Luckily for me, like so many people, the last time I cracked open a phone book was around the time that I played Solitaire with real cards. What’s the point? Everything that’s in the phone book is online, in a much easier to read fashion and, in most cases, more up-to-date than the dead tree version. It seems to me that each year all I seem to do is pick up the new phone books as they are dropped at my door with a thud, only to throw them out twelve months later just as pristine as they were upon arrival. It’s about time we put an end to these doorstops.
Still, there is one aspect of technology that I just don’t have use for. It seems that these days our urban society is obsessed with GPS units. It wasn’t that long ago that in the war between the sexes you could hear the battle cries of many an exasperated wife saying, “Why, don’t you just stop and get directions?” To which you would hear the male response of, “Why don’t you learn how to read a map, and for the love of God, can’t you fold it back properly?”

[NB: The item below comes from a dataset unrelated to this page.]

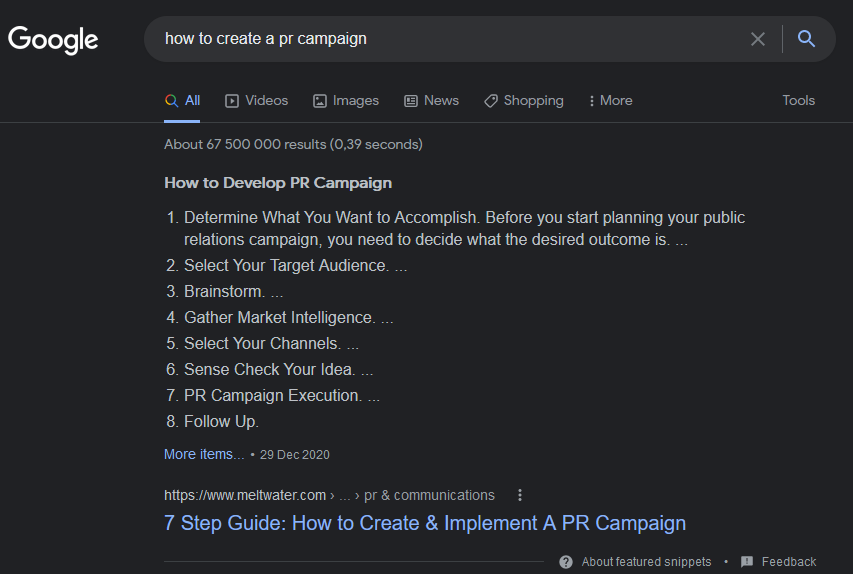The height and width of the screenshot is (574, 853).
Task: Click the magnifying glass search button
Action: point(806,39)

But technology has wrought upon us the GPS, the joy of every gadget freaked male. Problem is, some people are depending on their units way too much and forgetting the simple rules of common sense, such as look at the road in front of you. I have come across a myriad of stories recently of dimwits who insist on following their GPS instructions come hell or high water or cliff.
In the UK, while driving along a narrow, steep path in Todmorden, West Yorkshire, businessman and human lemming Robert Jones was anal-retentively following the instructions of his satellite navigation unit when it told him to turn down an offshoot road. End result? His BMW went down the path, smashed through a fence above a railway bridge, and dangled precipitously off of a sheer cliff.
Earlier this year in Bedford Hills, New York another auto lemming trusted the GPS in his rental so much that he apparently thought it was perfectly reasonable to follow the directions directly onto a set of train tracks. That didn't exactly work out so well, for his car or the oncoming train. It is sad to say that he wasn’t the last person to have his vehicle cubed on the exact same track. Another man followed his GPS onto the very same set of rails and, while he did get out in time to make a surely embarrassing 911 call, that apparently wasn't enough to prevent a commuter train from slamming into the car a few minutes later.
And back in the UK, drivers going through the village of Luckington have driven right into the river by following their navigation systems. This is despite all the warning signs that the bridge has been closed. The village has had to tow two cars a day on average.
Are we headed for a point when people won’t be able to make a move without a computer? It is important to remember how to drive on our own, to use our own common sense and to tax our brains enough so that they don’t shut off completely. We need to remember where the road ends; just as we need to remember how many cards make a deck. Because if we continue to abdicate from our minds behind the wheel, then we might as well just sit in the passenger seat and play Solitaire.
That’s the Stuph – the way I see it.